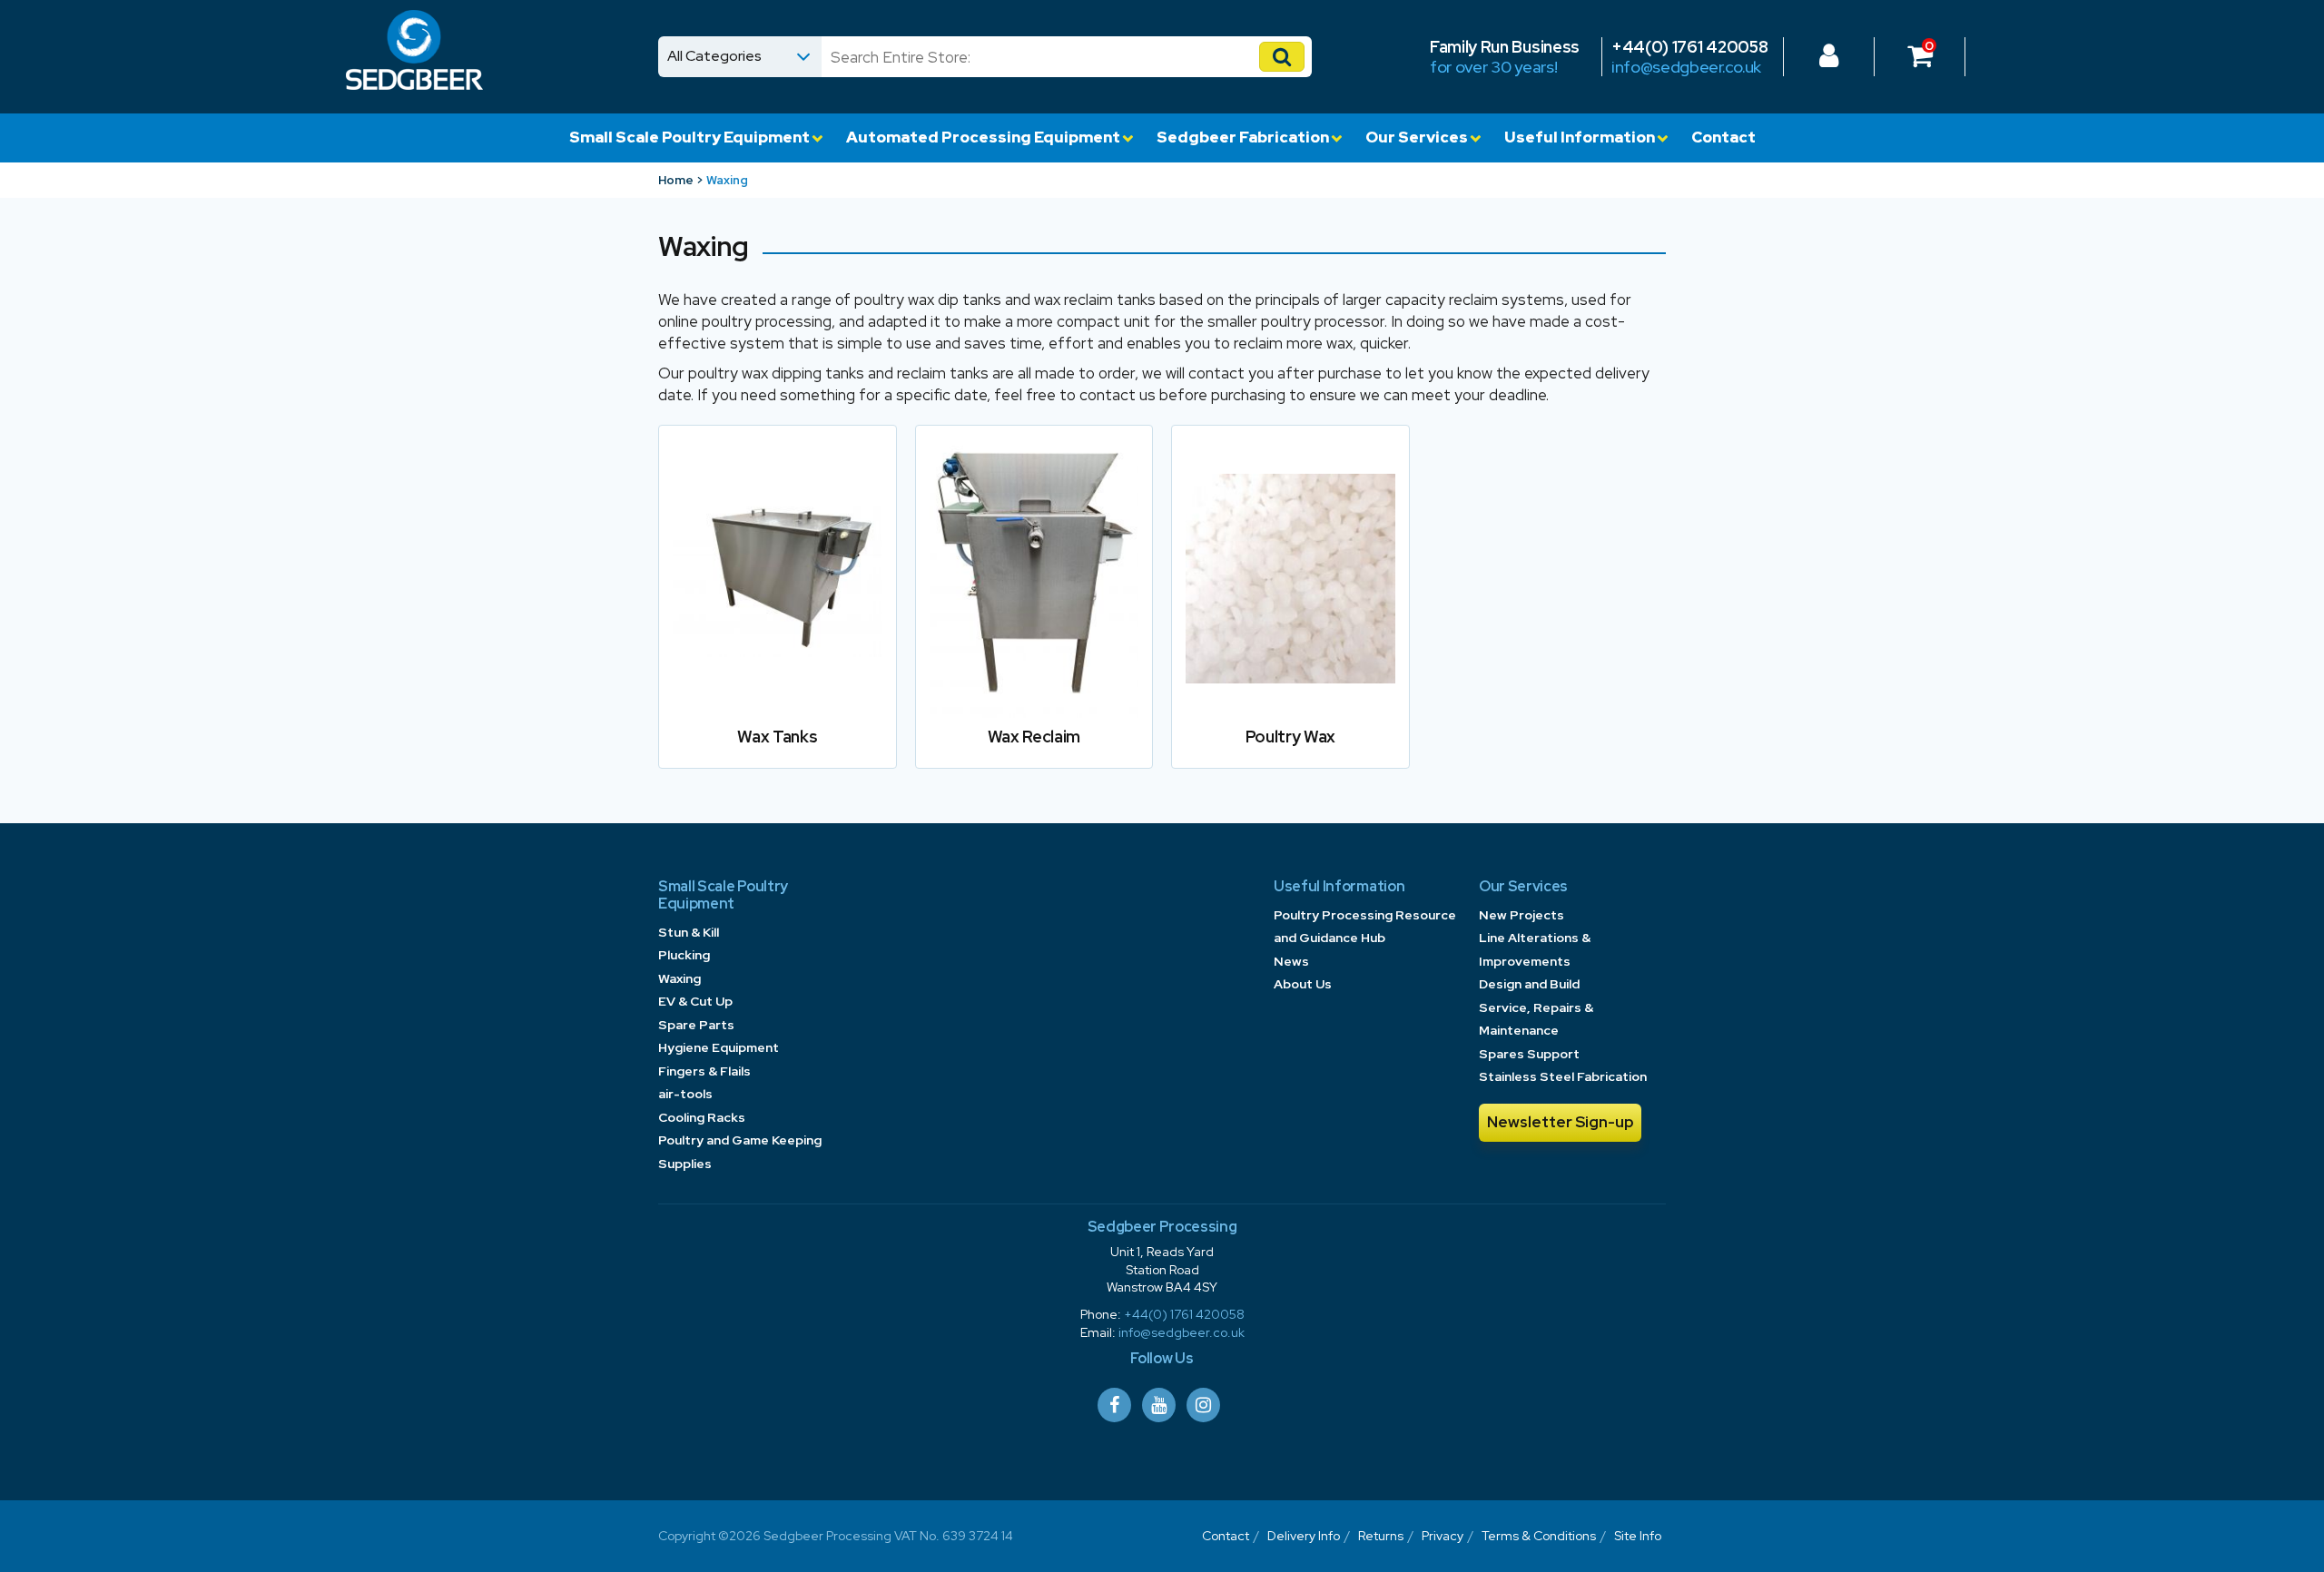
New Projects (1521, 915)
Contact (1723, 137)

--

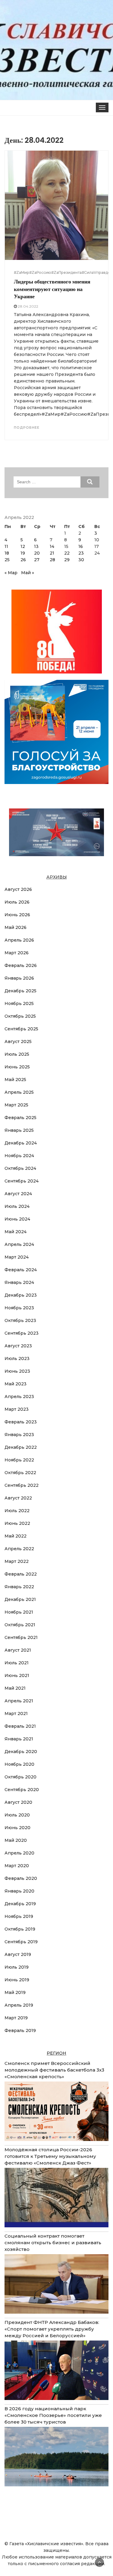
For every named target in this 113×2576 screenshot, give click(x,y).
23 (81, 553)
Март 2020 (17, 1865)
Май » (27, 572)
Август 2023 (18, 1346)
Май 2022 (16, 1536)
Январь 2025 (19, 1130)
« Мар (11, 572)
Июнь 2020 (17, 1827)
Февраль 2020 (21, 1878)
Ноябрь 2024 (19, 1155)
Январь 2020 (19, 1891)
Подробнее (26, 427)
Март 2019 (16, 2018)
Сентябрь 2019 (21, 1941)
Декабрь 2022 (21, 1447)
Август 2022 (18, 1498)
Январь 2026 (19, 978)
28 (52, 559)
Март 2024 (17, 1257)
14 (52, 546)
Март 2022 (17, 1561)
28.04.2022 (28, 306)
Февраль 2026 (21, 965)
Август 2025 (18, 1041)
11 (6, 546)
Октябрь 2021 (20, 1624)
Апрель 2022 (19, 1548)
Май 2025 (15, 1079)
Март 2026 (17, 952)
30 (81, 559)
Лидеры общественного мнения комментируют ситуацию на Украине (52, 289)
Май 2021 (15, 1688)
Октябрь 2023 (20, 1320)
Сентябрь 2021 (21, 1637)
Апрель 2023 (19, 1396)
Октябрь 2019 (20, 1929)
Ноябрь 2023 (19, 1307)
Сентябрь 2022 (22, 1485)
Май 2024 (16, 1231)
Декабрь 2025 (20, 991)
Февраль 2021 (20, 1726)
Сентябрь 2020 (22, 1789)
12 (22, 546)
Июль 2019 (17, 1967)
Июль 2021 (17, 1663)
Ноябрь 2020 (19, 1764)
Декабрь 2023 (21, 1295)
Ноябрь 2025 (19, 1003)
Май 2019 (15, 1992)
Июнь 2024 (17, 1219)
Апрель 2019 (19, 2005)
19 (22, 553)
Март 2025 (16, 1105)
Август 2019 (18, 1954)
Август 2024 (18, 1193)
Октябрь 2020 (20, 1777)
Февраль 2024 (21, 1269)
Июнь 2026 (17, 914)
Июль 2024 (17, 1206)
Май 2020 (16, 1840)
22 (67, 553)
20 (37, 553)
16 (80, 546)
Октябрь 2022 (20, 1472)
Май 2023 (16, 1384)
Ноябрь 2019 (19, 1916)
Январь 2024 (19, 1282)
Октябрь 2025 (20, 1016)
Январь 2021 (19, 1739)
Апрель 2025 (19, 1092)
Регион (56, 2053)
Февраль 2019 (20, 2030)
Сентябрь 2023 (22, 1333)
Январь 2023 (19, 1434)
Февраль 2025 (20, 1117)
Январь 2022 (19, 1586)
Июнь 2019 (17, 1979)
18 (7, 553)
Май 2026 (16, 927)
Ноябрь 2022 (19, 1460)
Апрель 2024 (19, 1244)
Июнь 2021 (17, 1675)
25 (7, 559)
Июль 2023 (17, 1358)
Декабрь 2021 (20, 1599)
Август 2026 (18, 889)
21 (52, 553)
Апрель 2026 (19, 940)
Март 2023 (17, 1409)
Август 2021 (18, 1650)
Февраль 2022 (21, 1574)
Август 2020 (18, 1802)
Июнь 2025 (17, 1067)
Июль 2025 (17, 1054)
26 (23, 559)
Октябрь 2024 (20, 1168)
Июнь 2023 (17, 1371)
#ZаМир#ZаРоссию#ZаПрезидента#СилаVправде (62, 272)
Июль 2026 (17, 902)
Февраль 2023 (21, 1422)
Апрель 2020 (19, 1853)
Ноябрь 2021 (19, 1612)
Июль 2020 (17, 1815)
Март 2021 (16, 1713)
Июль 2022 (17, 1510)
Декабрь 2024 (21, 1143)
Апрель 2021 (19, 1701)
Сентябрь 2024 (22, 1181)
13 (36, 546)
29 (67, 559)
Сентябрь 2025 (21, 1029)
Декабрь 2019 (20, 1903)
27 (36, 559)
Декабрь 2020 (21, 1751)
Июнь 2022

---

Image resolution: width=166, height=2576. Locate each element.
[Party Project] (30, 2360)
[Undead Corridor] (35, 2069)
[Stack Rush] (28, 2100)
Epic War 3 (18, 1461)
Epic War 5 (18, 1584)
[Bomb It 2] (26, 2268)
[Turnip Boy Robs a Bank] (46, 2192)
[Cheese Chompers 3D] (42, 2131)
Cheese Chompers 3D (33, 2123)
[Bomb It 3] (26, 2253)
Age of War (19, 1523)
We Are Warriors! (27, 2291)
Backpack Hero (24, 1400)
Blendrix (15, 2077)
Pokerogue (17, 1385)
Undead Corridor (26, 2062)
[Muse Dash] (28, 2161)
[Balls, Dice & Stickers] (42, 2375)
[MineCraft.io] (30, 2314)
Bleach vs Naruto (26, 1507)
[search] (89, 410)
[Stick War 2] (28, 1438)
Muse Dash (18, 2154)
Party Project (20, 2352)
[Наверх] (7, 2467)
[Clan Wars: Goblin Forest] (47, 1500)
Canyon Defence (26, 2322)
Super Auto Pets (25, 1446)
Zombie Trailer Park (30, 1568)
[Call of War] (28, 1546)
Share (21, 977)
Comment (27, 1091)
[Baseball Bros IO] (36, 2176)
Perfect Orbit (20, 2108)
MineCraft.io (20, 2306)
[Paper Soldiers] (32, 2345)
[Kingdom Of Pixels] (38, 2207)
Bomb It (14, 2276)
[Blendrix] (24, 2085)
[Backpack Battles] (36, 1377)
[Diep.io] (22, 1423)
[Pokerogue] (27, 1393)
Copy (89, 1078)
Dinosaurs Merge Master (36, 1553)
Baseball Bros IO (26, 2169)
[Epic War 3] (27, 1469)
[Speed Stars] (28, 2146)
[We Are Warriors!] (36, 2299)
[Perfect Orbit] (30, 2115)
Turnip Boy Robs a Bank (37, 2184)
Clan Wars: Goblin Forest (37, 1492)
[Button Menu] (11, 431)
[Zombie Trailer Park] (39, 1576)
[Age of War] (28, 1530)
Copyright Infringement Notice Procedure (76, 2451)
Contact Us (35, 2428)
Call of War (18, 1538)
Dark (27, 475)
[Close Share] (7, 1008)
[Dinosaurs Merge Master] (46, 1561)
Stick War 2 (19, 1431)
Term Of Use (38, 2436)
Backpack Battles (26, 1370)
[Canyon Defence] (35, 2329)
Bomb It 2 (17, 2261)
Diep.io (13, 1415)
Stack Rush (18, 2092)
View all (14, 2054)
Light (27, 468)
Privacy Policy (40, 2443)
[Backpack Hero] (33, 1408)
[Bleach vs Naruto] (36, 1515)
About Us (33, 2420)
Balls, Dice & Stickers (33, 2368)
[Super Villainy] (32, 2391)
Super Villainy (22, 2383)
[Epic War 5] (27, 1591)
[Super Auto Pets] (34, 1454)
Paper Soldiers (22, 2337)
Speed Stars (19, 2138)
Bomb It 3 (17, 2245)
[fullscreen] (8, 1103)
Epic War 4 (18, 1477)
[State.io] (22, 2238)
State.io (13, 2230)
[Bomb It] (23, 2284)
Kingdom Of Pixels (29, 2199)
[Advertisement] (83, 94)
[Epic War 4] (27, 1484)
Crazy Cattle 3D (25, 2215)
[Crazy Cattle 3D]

• Your assignment:
Produce only the lines from the line containing "Kingdom Of Pixels (29, 2199)" through the line containing "[Crazy Cattle 3D]", inclusive of both, exactly as they stand in the entries above.

• Written answer:
Kingdom Of Pixels (29, 2199)
[Advertisement] (83, 94)
[Epic War 4] (27, 1484)
Crazy Cattle 3D (25, 2215)
[Crazy Cattle 3D]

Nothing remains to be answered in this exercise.